The idea is to provide a high-quality option for patients, healthcare professionals and the payers and as a global healthcare company, Mylan have been doing this for more than 55 years.
AN: Do you think an initiative like the NHS’s Medicines Value Programme is worthwhile as a way of aligning medicines to value more clearly, and is it something that will be useful for generic and biosimilar drug developers?
JB: In the UK, we have more than 500 products and we are very used to providing treatment options in countries, such as the UK, where we can create significant savings and access to patients.
The generics have more than a 65% market share in the UK and we like to think that annually we create savings of between £13bn and £14bn to the NHS. Brabio is just one more example of bringing high quality products at low value propositions for the payers.
I think the Medicines Value Programme will in the future help Mylan to bring more generic drugs to the UK, but the UK is already quite positive towards generics.
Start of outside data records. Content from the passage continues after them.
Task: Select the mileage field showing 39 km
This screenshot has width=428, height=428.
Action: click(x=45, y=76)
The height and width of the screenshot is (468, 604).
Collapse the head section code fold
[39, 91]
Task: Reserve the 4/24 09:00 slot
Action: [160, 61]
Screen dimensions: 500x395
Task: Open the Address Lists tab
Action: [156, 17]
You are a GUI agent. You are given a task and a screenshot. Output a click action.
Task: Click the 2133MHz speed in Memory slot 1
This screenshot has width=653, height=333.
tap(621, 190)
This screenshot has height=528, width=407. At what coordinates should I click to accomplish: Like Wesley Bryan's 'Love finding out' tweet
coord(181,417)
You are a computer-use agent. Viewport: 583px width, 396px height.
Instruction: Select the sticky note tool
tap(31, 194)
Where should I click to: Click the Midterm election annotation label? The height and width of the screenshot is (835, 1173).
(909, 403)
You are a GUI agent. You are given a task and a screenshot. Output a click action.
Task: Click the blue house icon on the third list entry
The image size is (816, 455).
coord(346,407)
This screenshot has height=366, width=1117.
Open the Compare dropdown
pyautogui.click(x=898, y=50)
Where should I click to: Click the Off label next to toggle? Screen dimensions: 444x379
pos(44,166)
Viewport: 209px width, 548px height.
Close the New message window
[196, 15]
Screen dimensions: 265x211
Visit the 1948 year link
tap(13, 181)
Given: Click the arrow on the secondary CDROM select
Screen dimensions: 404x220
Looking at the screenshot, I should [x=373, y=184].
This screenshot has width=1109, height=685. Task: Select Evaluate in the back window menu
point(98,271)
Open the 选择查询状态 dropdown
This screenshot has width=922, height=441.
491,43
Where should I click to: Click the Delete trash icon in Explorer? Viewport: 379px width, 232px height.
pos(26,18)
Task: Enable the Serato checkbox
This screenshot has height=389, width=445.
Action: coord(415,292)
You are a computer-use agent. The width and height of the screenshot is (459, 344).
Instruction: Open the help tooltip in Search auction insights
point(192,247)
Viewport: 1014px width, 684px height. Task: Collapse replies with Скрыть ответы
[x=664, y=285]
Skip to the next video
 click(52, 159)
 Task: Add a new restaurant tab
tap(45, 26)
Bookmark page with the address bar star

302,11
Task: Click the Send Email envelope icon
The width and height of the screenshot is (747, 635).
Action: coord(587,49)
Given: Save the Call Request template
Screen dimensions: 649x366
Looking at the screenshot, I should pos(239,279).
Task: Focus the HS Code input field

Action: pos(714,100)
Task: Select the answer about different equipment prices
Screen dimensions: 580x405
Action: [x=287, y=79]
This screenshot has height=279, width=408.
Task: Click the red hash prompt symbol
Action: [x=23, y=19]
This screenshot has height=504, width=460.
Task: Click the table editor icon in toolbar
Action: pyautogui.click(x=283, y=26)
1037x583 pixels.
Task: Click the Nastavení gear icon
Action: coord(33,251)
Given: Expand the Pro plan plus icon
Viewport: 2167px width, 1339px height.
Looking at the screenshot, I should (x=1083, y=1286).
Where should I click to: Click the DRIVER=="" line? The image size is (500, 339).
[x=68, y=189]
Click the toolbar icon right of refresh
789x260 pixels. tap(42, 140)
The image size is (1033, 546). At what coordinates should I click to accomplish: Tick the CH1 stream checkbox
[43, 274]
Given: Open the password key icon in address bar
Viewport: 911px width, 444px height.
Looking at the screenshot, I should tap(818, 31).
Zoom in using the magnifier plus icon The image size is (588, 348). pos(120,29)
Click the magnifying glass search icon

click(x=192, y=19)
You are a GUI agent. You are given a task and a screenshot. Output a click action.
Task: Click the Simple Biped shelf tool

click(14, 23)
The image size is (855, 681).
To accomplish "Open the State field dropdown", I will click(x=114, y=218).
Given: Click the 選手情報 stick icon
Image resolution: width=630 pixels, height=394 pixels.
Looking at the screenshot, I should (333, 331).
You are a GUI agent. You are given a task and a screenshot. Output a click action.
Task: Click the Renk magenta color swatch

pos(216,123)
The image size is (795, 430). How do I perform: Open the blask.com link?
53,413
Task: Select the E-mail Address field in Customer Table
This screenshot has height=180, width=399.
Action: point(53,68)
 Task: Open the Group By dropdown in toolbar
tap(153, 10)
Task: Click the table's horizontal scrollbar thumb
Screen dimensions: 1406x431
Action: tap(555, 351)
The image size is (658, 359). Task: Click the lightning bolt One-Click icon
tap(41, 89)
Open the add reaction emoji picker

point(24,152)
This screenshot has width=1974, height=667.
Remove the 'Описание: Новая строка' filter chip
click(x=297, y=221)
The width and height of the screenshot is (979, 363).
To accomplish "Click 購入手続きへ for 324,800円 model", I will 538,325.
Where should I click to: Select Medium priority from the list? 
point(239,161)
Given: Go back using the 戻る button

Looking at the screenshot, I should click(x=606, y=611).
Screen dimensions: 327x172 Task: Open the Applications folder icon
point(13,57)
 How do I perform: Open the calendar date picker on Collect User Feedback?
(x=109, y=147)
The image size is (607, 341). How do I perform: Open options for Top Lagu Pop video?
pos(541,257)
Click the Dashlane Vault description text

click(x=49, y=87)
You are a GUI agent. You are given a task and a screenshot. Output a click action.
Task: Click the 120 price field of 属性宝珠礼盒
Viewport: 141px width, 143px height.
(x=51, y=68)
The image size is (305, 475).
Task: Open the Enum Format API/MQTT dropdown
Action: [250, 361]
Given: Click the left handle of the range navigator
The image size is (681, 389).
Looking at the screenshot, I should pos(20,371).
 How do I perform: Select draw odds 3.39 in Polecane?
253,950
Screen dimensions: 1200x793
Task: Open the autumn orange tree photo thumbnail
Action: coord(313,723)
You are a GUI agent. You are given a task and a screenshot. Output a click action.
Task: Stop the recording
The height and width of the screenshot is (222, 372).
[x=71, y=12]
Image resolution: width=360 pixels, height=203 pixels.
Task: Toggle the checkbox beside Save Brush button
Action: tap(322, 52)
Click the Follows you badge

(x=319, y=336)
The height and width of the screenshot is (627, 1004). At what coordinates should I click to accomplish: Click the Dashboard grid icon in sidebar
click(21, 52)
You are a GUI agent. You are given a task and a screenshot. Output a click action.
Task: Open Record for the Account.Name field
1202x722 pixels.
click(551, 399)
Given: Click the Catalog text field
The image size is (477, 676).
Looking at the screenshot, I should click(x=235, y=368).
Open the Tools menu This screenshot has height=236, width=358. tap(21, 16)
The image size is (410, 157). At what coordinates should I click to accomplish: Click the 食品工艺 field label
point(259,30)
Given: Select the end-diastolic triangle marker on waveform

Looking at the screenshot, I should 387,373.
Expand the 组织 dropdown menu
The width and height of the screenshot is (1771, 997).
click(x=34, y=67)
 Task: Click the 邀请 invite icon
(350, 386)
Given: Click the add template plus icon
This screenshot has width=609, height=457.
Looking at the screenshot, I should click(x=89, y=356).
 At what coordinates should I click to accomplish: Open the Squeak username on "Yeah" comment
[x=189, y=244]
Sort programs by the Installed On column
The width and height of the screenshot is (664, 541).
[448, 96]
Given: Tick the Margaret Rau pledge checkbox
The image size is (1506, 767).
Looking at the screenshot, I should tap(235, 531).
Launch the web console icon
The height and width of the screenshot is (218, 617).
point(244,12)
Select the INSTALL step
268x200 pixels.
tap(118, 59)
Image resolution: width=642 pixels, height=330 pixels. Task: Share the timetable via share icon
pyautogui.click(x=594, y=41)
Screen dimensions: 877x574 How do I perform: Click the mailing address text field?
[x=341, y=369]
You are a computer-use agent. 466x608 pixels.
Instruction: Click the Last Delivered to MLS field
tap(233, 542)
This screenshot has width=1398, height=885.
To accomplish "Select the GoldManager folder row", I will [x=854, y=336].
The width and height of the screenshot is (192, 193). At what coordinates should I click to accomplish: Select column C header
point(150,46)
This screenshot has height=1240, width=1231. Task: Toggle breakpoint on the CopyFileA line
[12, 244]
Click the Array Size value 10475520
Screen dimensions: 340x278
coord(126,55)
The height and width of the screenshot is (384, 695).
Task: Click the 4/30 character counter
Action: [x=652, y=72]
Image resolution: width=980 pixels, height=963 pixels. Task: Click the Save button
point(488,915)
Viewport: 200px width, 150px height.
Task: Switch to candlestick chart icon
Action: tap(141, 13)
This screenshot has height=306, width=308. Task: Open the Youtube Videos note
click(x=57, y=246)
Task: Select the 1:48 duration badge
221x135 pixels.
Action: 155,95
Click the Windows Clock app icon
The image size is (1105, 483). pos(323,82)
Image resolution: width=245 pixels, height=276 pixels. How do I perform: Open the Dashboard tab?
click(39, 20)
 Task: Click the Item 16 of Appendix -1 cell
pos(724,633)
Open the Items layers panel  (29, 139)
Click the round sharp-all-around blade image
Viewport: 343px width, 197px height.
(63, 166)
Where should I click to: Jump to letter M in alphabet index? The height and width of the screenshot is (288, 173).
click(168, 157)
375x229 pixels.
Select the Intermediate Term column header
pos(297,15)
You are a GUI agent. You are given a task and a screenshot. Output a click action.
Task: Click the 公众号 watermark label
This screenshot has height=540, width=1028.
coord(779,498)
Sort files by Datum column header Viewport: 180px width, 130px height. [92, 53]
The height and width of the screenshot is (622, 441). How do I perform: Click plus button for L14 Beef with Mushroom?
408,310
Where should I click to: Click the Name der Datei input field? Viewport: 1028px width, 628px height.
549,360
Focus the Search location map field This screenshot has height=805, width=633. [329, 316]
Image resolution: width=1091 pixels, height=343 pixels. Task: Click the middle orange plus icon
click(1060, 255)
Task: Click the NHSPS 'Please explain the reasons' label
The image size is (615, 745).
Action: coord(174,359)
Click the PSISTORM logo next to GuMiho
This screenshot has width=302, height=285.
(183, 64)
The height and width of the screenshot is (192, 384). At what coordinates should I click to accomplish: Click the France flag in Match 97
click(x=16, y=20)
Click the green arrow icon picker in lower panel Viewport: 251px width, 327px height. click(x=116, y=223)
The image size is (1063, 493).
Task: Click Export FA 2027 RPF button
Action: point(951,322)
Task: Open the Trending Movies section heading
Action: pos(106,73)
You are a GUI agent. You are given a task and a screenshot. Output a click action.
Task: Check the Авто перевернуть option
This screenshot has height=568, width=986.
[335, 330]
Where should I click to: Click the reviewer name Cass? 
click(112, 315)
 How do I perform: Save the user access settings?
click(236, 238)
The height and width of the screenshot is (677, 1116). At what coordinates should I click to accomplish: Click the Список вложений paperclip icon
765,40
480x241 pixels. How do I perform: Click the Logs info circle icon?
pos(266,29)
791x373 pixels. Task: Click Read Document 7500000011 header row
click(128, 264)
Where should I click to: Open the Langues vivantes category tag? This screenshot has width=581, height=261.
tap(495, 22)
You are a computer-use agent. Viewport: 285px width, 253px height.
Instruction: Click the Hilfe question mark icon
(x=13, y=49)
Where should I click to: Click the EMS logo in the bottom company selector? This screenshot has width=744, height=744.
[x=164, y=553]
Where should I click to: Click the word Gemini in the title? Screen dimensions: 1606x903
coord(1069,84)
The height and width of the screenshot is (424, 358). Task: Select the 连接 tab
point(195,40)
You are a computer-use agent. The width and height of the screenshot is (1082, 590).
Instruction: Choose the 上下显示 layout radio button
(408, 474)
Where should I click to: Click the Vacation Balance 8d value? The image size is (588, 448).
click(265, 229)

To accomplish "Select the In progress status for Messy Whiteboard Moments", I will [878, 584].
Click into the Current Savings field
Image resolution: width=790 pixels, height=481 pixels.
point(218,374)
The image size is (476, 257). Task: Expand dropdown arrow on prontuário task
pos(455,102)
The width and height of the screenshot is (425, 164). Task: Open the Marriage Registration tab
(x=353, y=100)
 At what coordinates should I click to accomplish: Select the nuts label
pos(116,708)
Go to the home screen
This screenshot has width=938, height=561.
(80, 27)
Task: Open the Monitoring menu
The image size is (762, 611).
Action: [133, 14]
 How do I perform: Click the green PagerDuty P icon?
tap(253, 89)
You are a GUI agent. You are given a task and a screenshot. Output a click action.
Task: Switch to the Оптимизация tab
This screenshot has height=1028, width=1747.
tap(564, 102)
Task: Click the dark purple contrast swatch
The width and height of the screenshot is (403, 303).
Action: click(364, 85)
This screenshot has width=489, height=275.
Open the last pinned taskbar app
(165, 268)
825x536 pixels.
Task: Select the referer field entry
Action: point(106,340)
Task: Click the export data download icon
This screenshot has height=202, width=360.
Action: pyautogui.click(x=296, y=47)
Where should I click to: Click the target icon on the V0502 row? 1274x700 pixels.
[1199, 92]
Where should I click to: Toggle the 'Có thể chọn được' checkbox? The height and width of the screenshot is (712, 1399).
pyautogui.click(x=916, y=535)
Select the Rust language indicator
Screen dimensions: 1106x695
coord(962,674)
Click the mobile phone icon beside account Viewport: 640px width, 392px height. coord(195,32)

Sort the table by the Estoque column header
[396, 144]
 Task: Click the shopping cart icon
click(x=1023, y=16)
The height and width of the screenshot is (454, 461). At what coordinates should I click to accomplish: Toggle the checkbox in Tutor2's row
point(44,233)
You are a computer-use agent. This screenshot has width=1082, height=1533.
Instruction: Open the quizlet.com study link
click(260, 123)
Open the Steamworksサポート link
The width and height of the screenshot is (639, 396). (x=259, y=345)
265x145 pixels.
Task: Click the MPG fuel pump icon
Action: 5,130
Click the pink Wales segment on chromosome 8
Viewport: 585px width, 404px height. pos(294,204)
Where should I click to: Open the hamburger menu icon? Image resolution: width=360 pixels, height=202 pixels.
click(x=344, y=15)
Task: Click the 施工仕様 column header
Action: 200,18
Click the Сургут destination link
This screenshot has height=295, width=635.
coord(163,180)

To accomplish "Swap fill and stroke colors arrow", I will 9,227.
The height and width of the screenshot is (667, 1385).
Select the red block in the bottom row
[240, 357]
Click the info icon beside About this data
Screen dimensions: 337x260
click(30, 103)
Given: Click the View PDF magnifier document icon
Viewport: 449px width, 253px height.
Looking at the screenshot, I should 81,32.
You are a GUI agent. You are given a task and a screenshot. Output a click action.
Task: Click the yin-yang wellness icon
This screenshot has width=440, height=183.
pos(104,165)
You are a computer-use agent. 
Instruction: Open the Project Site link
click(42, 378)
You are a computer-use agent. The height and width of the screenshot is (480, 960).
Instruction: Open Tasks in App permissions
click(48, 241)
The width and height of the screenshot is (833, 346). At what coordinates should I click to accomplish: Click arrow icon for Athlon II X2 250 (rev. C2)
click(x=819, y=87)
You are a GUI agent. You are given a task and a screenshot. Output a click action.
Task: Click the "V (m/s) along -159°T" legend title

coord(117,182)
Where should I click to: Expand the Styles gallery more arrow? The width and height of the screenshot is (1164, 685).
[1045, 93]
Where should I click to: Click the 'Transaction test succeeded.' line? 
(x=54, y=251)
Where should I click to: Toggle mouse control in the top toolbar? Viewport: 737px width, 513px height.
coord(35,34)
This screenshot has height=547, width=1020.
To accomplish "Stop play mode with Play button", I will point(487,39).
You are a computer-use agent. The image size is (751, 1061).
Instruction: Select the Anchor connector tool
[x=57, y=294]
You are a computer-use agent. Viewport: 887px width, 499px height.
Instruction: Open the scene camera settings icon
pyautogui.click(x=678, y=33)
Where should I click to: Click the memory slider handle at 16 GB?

The penetration of generics and the prescribing habits is one of the highest in the Europe and the price of the medication is one of the lowest in Europe.
The next challenge for the NHS is to look at biologics. The reason why the NHS spending has increased over the last decade is because of high-speciality products in hospitals, which are mainly biologics. We are soon to see many so-called biosimilars in the market, which are similar to generics in that they are therapeutical equivalent to a reference product, but they are usually more complex to make and authorise for use, but programmes like Medicines Value will probably stimulate a faster switch from the originator to biosimilar options when they come to the market.
AN: Has Mylan identified other therapeutic areas that could be disrupted by new generic products in the future?
JB: Many biologic products are soon to lose their exclusivity so biosimilars will be welcomed; this will be an area of investment for Mylan.
There a few therapeutic areas in which we are by far leading in the UK either with our brands or our branded generics.
In preparation for the introduction of Brabio, and in the launch phase, which was mostly in Q1 and Q2, we did partner with groups of healthcare professionals and with payers from the NHS.
We want to align these products with more patient educational tools and programmes for when the products are part of the treatment algorithm.
We have moved away from just providing a product and trying to supply a solution. Whether it is patient awareness or whether it is healthcare professional education or NHS awareness that it can save money if it uses more of our products. We have tried to really partner with external stakeholders – the more we do that, the more we understand their needs.
AN: What are the main challenges in terms of working in the UK and with the NHS in the generics market?
JB: It is possible to convince the payers and the prescription guidelines that a new treatment option is better value for money and healthcare professionals should start using them more.
When healthcare professionals are used to prescribing the same brands for decades, it is sometimes difficult for them to understand the importance for their patients and for the payers to evolve and include more treatment options in their prescription habits.
It is one thing to be approved and recommended as a good value option, it is another thing to have the healthcare professionals, in the context of the complexity of the UK healthcare system, to recognise it and implement it.
The savings from generics are very theoretical until they are fully implemented. It is only when a good number of patients are being treated with a better-value product that the savings are really happening for the NHS.
This issue is something that we cannot control, but we try to use our educational campaigns and our awareness programmes to get healthcare professionals to really see the benefit of different treatment options especially when they are better value for money.